● **Exercise material**
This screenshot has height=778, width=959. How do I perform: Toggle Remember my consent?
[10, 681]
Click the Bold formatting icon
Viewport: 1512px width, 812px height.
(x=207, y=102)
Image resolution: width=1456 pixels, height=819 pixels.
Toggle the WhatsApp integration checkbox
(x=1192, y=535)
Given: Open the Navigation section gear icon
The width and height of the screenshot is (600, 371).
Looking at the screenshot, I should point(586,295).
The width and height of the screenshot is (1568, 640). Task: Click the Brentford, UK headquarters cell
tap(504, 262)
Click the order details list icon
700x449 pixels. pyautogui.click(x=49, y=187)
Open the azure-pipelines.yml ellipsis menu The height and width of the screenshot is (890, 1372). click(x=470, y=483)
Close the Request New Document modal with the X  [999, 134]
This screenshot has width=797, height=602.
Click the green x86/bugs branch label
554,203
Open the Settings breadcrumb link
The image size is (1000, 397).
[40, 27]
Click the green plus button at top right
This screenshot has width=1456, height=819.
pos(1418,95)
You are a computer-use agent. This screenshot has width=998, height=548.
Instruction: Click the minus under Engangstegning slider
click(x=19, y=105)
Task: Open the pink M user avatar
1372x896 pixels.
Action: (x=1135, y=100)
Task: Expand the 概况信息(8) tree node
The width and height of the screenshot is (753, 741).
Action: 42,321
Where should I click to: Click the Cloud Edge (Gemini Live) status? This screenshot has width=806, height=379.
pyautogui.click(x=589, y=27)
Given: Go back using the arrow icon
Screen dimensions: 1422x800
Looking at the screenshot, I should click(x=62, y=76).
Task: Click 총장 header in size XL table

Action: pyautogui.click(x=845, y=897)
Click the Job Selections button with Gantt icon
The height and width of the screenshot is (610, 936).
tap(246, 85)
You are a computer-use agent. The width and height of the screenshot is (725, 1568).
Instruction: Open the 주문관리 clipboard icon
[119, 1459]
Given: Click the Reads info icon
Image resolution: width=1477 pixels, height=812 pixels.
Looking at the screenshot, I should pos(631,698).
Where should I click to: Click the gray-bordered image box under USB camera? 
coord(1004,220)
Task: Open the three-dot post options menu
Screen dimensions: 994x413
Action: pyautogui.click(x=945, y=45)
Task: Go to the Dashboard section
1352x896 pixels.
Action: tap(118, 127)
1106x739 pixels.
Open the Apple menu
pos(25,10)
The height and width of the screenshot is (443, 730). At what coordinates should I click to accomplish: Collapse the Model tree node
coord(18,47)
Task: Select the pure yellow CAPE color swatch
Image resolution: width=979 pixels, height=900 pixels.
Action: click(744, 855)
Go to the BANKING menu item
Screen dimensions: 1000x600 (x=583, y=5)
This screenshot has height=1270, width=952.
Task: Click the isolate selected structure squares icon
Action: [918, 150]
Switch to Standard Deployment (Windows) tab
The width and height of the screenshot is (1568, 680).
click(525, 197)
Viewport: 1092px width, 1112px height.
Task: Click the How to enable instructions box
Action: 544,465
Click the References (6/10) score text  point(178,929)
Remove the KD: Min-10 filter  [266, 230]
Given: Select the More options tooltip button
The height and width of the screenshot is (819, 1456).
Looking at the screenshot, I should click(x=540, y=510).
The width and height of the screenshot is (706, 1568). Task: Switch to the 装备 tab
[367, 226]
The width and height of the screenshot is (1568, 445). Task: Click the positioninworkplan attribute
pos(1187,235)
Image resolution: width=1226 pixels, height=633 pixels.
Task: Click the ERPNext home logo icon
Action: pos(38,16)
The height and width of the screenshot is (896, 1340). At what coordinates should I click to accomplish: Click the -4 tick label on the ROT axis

● **Task item**
Your reply should be one number: how many lines in this listing contain the string "computer".

● **Result**
2